New Algorithm Gauges Damage From Gaza Fire Balloons

July 6, 2021 - Summarized from The Algemeiner

Homeland & Cyber Security, Negev Development & Community Programs, Research News

The Algemeiner — As incendiary balloon attacks renewed this week from Gaza towards southern Israel, an algorithm developed by an Israeli research team has assessed that the May conflict with Hamas saw about 3,200 acres of Israeli forest, reserves, and farmland burned around the Strip.

Forest Fire Israel

A pine forest fire on the municipal border of a town near Jerusalem, Israel.
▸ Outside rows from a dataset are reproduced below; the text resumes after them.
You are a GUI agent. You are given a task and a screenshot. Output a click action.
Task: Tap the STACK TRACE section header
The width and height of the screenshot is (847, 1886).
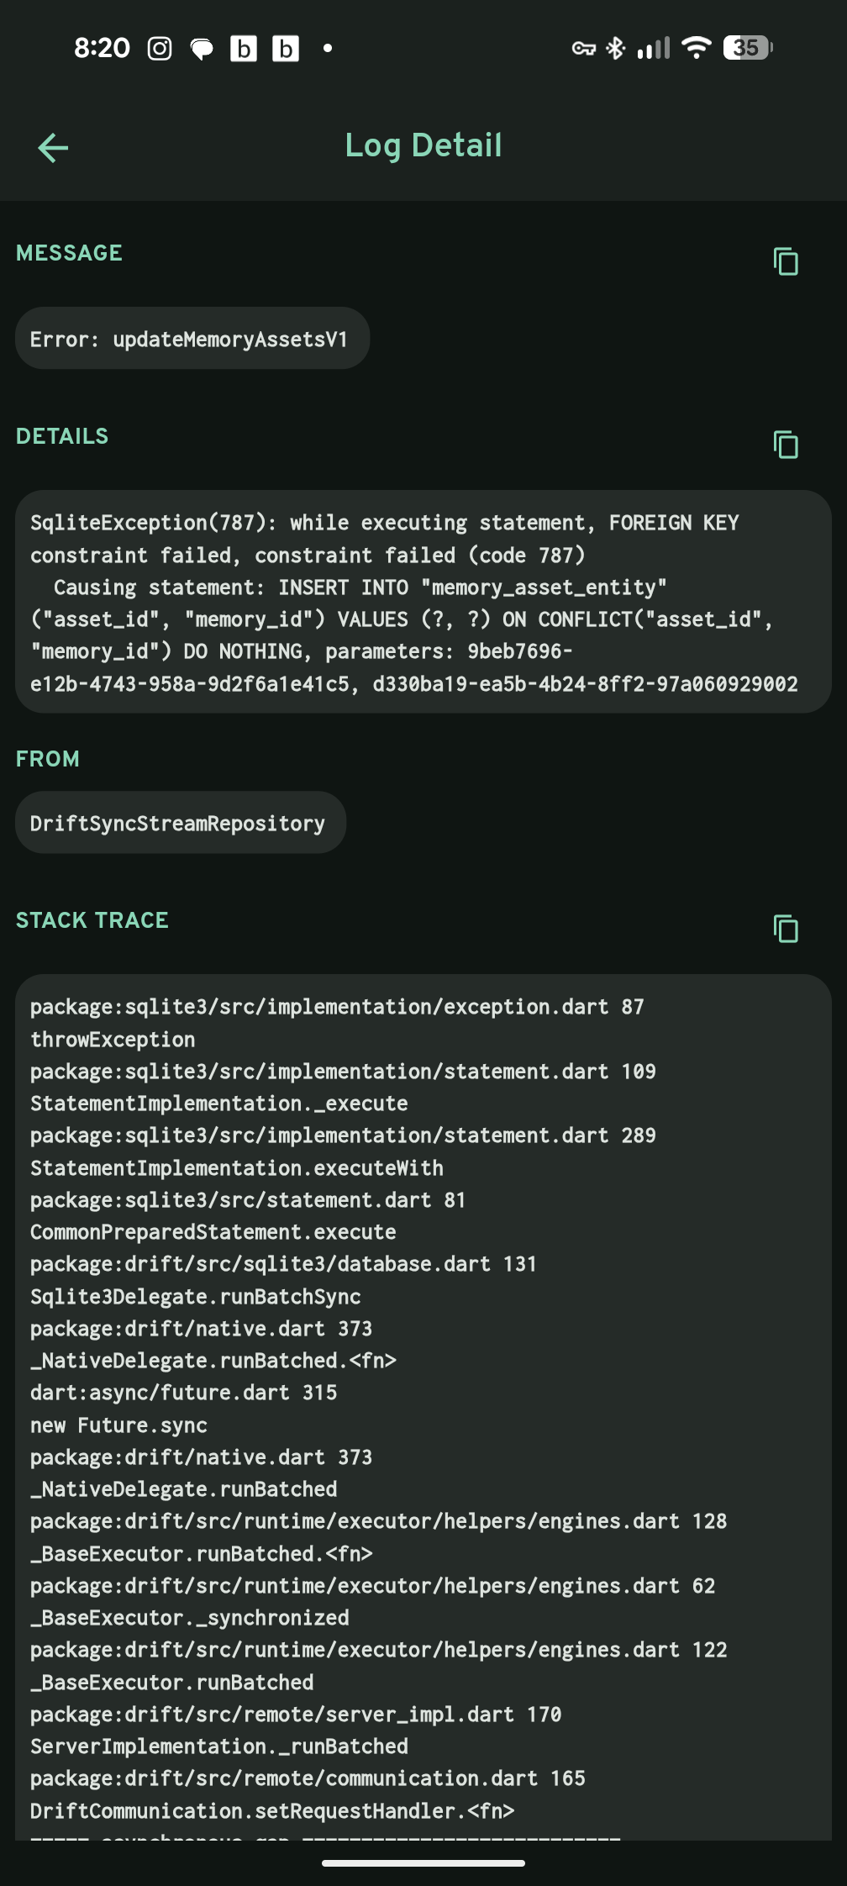pyautogui.click(x=92, y=920)
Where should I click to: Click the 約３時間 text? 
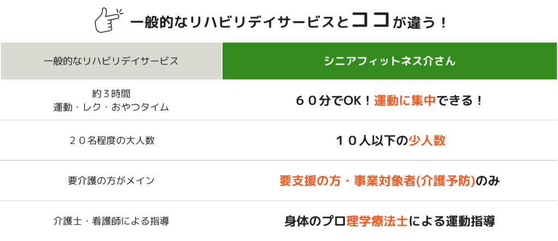pyautogui.click(x=111, y=94)
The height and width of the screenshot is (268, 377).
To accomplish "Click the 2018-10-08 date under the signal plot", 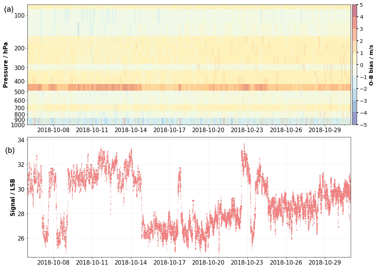I will 53,262.
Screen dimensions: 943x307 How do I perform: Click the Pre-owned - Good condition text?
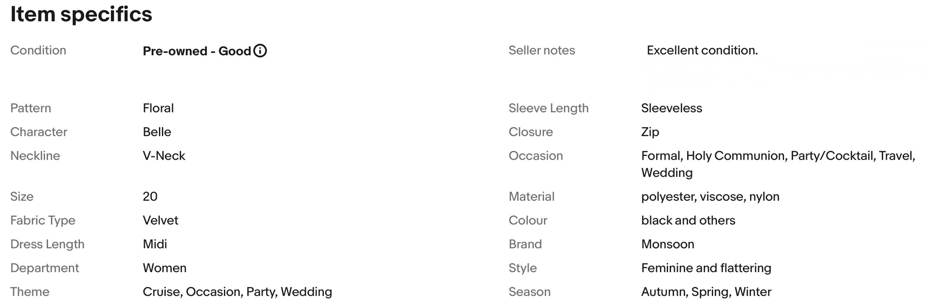click(x=197, y=51)
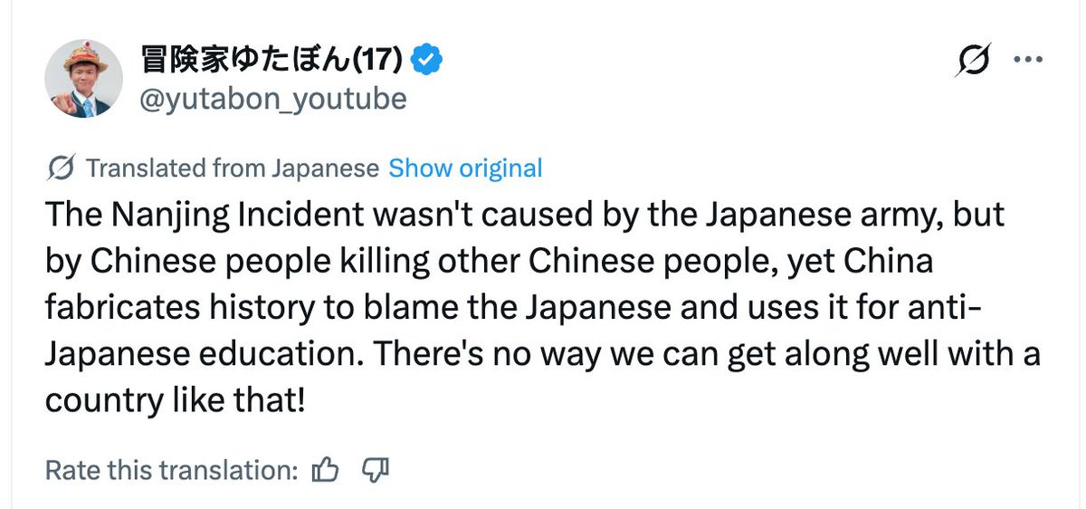
Task: Click the '(17)' part of display name
Action: pyautogui.click(x=376, y=60)
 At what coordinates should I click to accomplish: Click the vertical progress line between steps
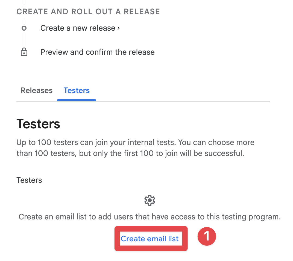pos(24,40)
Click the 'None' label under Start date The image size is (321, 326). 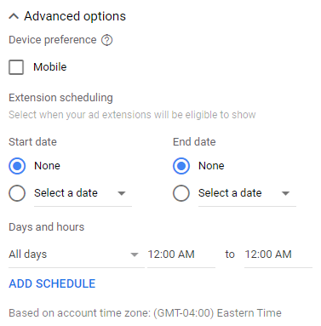(47, 166)
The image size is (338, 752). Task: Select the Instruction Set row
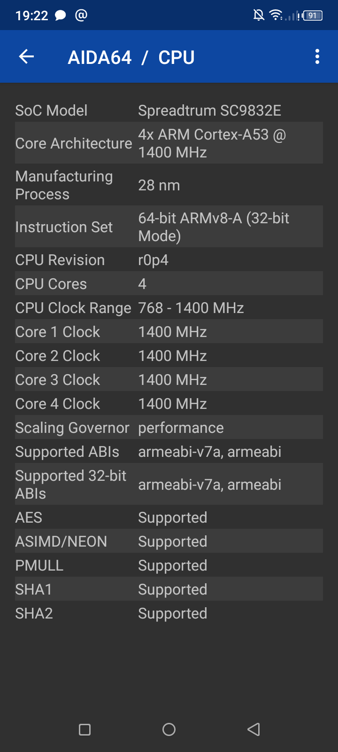[x=169, y=227]

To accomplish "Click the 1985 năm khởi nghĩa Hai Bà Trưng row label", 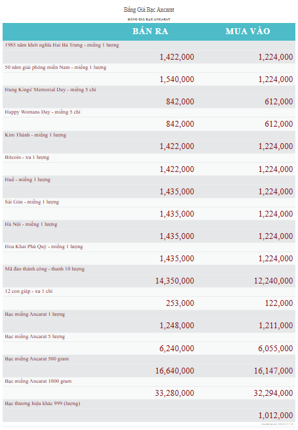I will point(62,45).
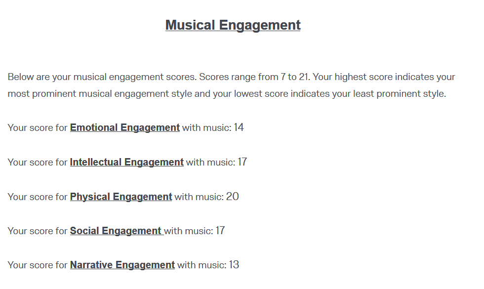Follow the Narrative Engagement link
The height and width of the screenshot is (289, 484).
click(x=122, y=265)
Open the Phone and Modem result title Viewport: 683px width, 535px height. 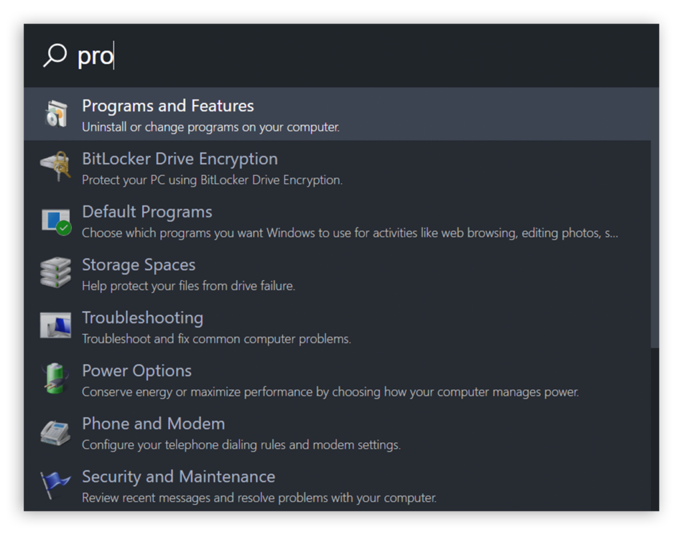point(154,424)
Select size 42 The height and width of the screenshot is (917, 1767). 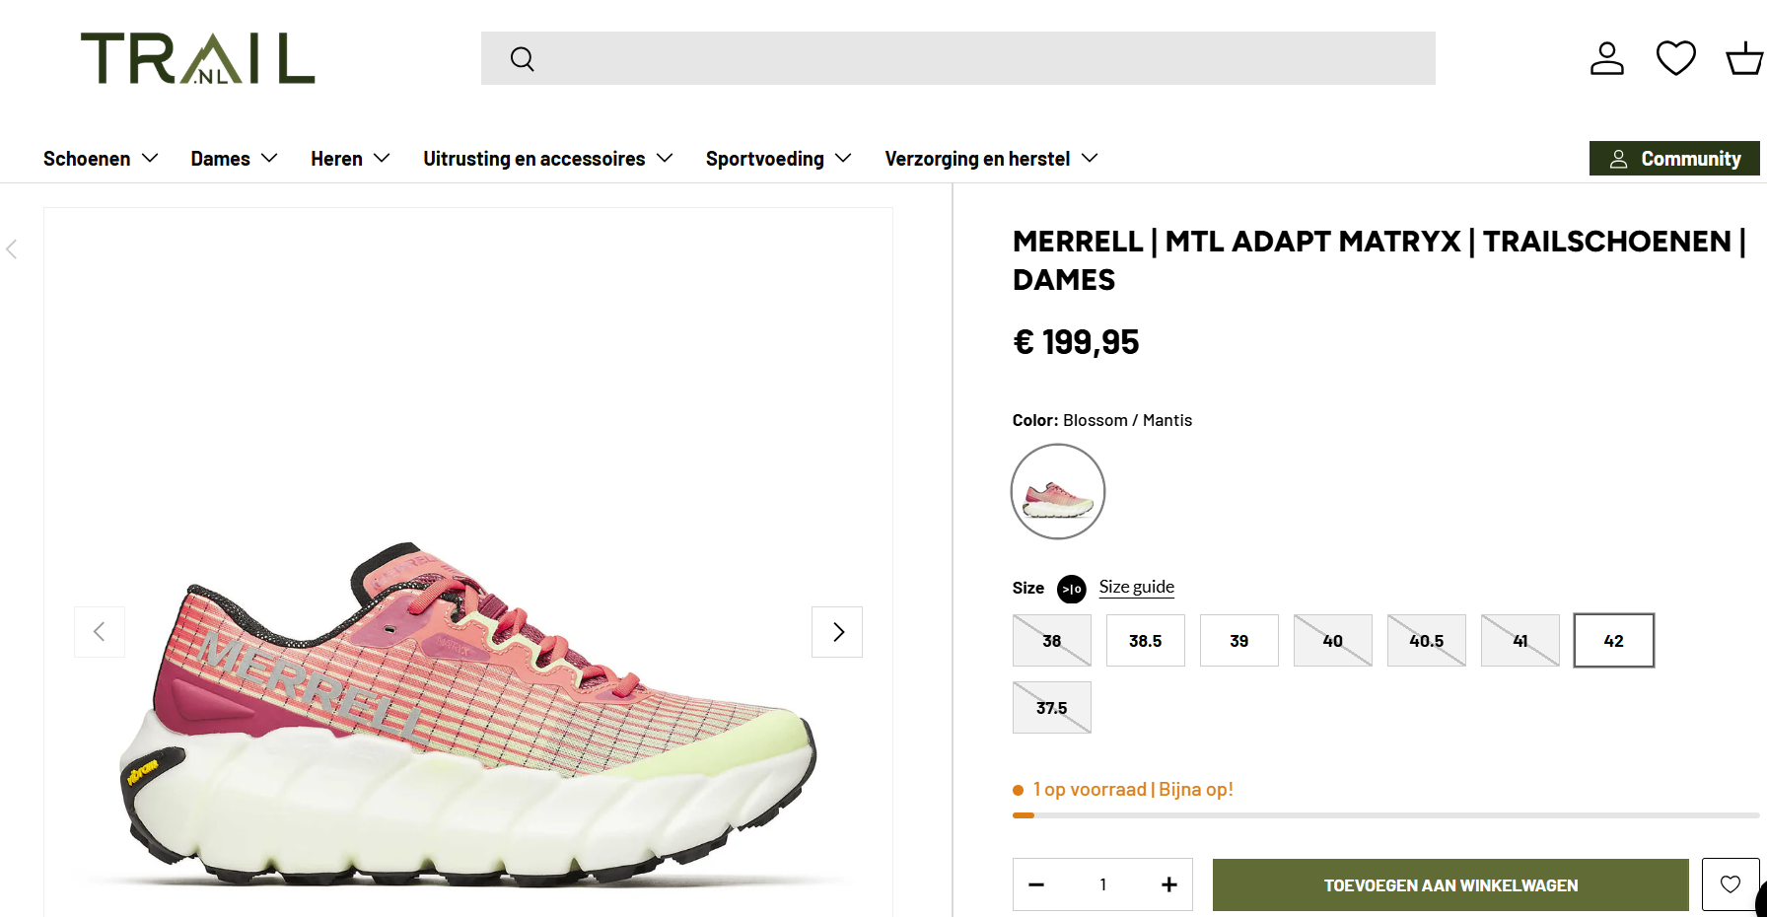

Researchers at Ben-Gurion University of the Negev (BGU), headed by Prof. Arnon Karnieli from the Jacob Blaustein Institutes for Desert Research, have developed a remote sensor algorithm that analyzes satellite images to map the devastation ignited by kite terrorism and other incendiary devices. Firebombs attached to kites and balloons and launched from the coastal enclave into Israeli territory have previously destroyed large areas of Israeli land near the Strip.

Prof. Arnon Karnieli

Prof. Arnon Karnieli from the Jacob Blaustein Institutes for Desert Research.

“In 2018, the worst year of kite terrorism in Israel, we mapped all the fires around the Gaza Strip, which was very important as people on the ground weren’t able to immediately assess the damage in the area,” Karnieli told The Algemeiner in an interview. “The area was under military operation and the army stopped firefighters and the natural reserve authority from getting close to the Gaza Strip. Satellite imaging was the only method to observe and assess the damage.”

“Unfortunately, this is now happening again, and the same area is being burned again and again,” Karnieli remarked.

The algorithm analyzes satellite images to locate burned areas and allows researchers to see from space through even heavy smoke cover, and distinguish between the active fire, burned areas, and non-burned areas.




“There are forests that will not recover on their own, and it will take us 20-30 years to rehabilitate,” Moshe Baruchi of KKL told Israel’s Ynet News. To help assess the damage inflicted to areas by incendiary devices launched from Gaza, KKL has started to use the fire damage mapping algorithm developed by Karnieli’s team.